About visibility
Opened this issue · 3 comments
Dear author:
Thank you for sharing such awesome work. After reading the paper, I have several questions about visibility. At stage 1, why do you sample multiple directions to compute visibilty for each direct SGs in equation (11) instead of using the predicted visibilit MLP? Since I'm new to this topic, is this a common practice? And why predict visibility relative to each SG is accurate in stage 2? In my opinion, the spatially-varying visibility(relative to 3d location and incoming direction) is a more accurate choice. Hope to get your reply.

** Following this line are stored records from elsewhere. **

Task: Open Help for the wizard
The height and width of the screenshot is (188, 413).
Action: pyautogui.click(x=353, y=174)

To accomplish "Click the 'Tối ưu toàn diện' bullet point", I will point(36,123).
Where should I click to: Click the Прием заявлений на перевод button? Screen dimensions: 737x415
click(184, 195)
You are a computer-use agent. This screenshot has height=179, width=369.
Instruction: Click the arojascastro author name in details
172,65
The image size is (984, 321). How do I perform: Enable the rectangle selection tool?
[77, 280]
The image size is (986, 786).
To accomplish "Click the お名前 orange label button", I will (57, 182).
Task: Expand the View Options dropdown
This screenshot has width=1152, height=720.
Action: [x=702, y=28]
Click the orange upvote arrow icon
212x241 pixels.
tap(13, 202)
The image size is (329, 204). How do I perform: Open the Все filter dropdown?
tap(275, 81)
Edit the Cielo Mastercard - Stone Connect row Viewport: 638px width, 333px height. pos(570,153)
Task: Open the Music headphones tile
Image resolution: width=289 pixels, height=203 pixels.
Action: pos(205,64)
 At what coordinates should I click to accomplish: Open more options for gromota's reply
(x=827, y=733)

Best wished.
John
Hi, thanks for your interest.
Firstly, please refer to the paper in the project page instead of arxiv, since I cannot update the latest version on the arxiv.
As for the visibility modeling, directly using the visibility MLP distilled from NeuS Octree is not accurate for each direct SG (shown in Figure 3). The visibility for each direct SG
Thank you for your reply. I understand it. And by the way, are you considering using LLM to provide more priors? I notice that you have mentioned it in the discussion. From my perspective, the integration of LLM will surely improve the performance. So it may be not meaningful, despite the fact that nobody has done it so far. So I wonder if it is worthing doing this and how people will judge this work(inverse rendering with LLMs) from your point of view? I'm looking forward to you reply. Thank you!
From my perspective, incorporating LLMs to provide priors for inverse rendering is a highly significant direction. On one hand, inverse rendering is a highly ill-posed problem. Distinguishing components such as albedo, roughness, and the environment map purely through RGB loss is unrealistic. Introducing priors to constrain the components of the BRDF is therefore very meaningful. For example, shadows should not be baked into the albedo, yet current approaches like RobIR are still unable to achieve robustness and generalization across all scenarios.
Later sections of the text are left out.